PROBLEM REQUIREMENTS >>
Beginning with the line that holds "Screen dimensions: 303x125" and ending with the last line of the entries below, copy every line exactly and nothing else, with the pictures left out.

RECORDED DATA >>

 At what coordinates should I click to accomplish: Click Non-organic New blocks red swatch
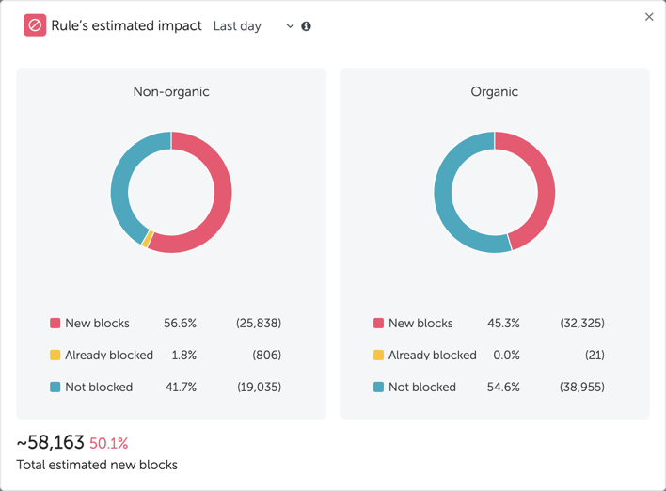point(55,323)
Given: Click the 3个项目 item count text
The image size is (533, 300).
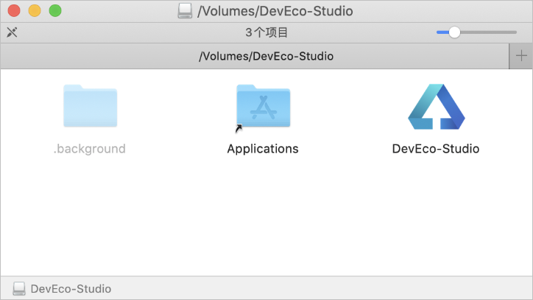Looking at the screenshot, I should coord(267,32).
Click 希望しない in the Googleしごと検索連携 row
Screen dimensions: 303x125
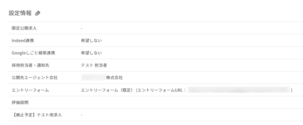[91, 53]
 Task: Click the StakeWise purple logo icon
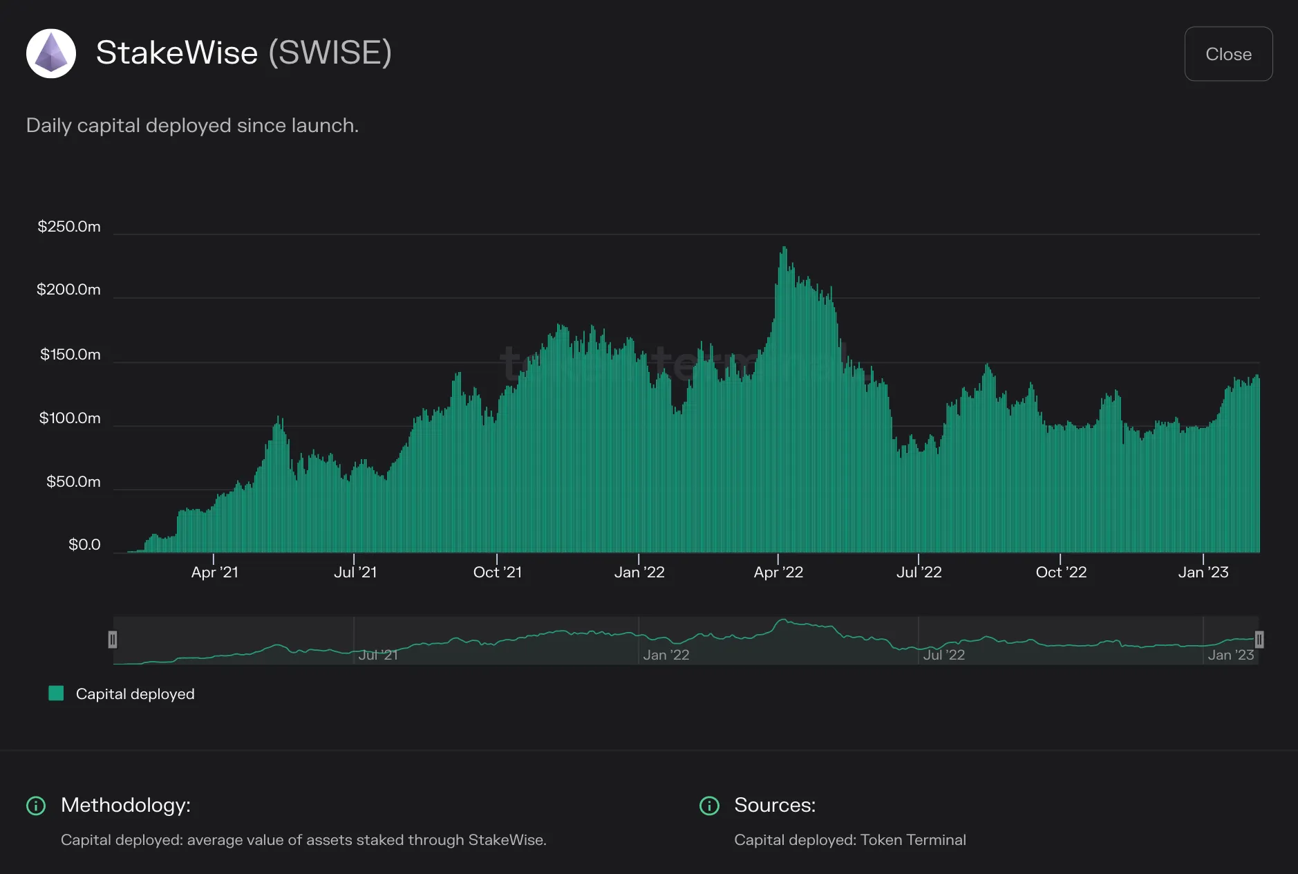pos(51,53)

EXPECTED ANSWER >>
Screen dimensions: 303x125
[91, 53]
 Task: Click the StakeWise purple logo icon
pos(51,53)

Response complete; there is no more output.